Ce déplacement présidentiel, à la fois militaire et diplomatique, illustre la solidité d’un partenariat stratégique noué de longue date entre Paris et Abou Dhabi.

Comme le veut la tradition, le président de la République partagera un moment privilégié avec les forces françaises déployées sur place, après une séquence bilatérale avec les autorités émiriennes.

Selon le palais de l’Élysée, Emmanuel Macron se rendra directement auprès des militaires : il dînera avec eux, avant de consacrer la matinée suivante à des échanges de terrain et à des démonstrations opérationnelles, au plus près de la réalité de leur engagement en période de fêtes.

Si le choix des Émirats arabes unis n’a rien d’anodin, c’est parce que la région concentre aujourd’hui un grand nombre de crises majeures : conflits persistants au Moyen-Orient, tensions maritimes affectant le commerce mondial, instabilité chronique de plusieurs États.

Un déplacement stratégique dans une région sous tension

Le Golfe est devenu un carrefour stratégique où se croisent enjeux sécuritaires, diplomatiques et économiques et, en s’y rendant, le chef de l’État entend rappeler que la France demeure un acteur militaire et diplomatique engagé à l’échelle mondiale.

Mais ce déplacement est aussi l’occasion d’incarner la relation de confiance qui lie Paris et Abou Dhabi depuis plus de trente ans.

Le partenariat de défense franco-émirien, formalisé et renforcé par un accord signé en 2009, s’est progressivement imposé comme l’un des piliers de la présence française dans la région. Il repose sur une coopération étroite, une interopérabilité accrue des forces et un partage d’objectifs communs en matière de stabilité régionale.

Les Émirats arabes unis accueillent en effet un dispositif militaire français structurant. À Abou Dhabi se trouve un état-major interarmées, à la tête duquel est placé un amiral commandant à la fois les Forces françaises aux Émirats arabes unis (FFAU) et les forces françaises déployées dans l’océan Indien.

Cette implantation est complétée par une base navale française, ainsi que par une base aérienne située à une cinquantaine de kilomètres au sud-ouest de la capitale, où sont notamment stationnés des avions de combat Rafale.

À environ 70 kilomètres à l’ouest d’Abou Dhabi, dans une zone désertique, est également déployé le 5ᵉ régiment de cuirassiers, équipé de matériels de dernière génération, dont des chars Leclerc et des véhicules blindés de combat.

C’est sur ce site que se déroulera l’essentiel de la séquence militaire du déplacement présidentiel, avec une démonstration interarmées illustrant les capacités opérationnelles françaises.

Au total, près de 900 militaires français sont stationnés aux Émirats arabes unis. Ils jouent un rôle clé dans plusieurs opérations majeures.

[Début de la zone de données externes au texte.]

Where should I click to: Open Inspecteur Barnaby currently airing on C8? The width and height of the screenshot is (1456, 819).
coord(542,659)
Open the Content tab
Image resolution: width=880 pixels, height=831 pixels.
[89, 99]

Un partenariat militaire franco-émirien au cœur de la présence française dans le Golfe

Les moyens aériens basés aux Émirats contribuent notamment à l’opération Chammal de lutte contre le terrorisme, tandis que les capacités maritimes participent à l’opération européenne Aspides, destinée à sécuriser le trafic international en mer Rouge, récemment menacé par des attaques visant la navigation commerciale.

Au-delà de la dimension opérationnelle, la présence française aux Émirats arabes unis constitue un symbole fort de coopération stratégique et traduit la volonté partagée de renforcer la stabilité régionale, de sécuriser les grandes routes maritimes internationales et de soutenir les efforts de paix dans des zones fragilisées comme l’Irak, le Yémen, la Libye ou encore le Soudan.

Tous ces sujets pourraient être abordés lors des échanges entre le président français et le président émirien, Cheikh Mohamed ben Zayed.

En se rendant auprès des forces françaises à Noël, accompagné de la ministre des Armées, Emmanuel Macron entend surtout témoigner de son attachement personnel aux militaires engagés loin de la métropole.

Le message qu’il veut leur adresser est autant humain que politique, puisqu’il s’agit d’exprimer la reconnaissance de leur engagement et d’affirmer la crédibilité militaire française.

Dans un contexte international tendu, le choix des Émirats arabes unis pour le Noël des armées apparaît ainsi comme un signal fort : celui d’une France fidèle à ses alliances, pleinement investie dans la sécurité internationale et consciente que sa présence militaire est indissociable de relations diplomatiques durables et de partenariats stratégiques solides.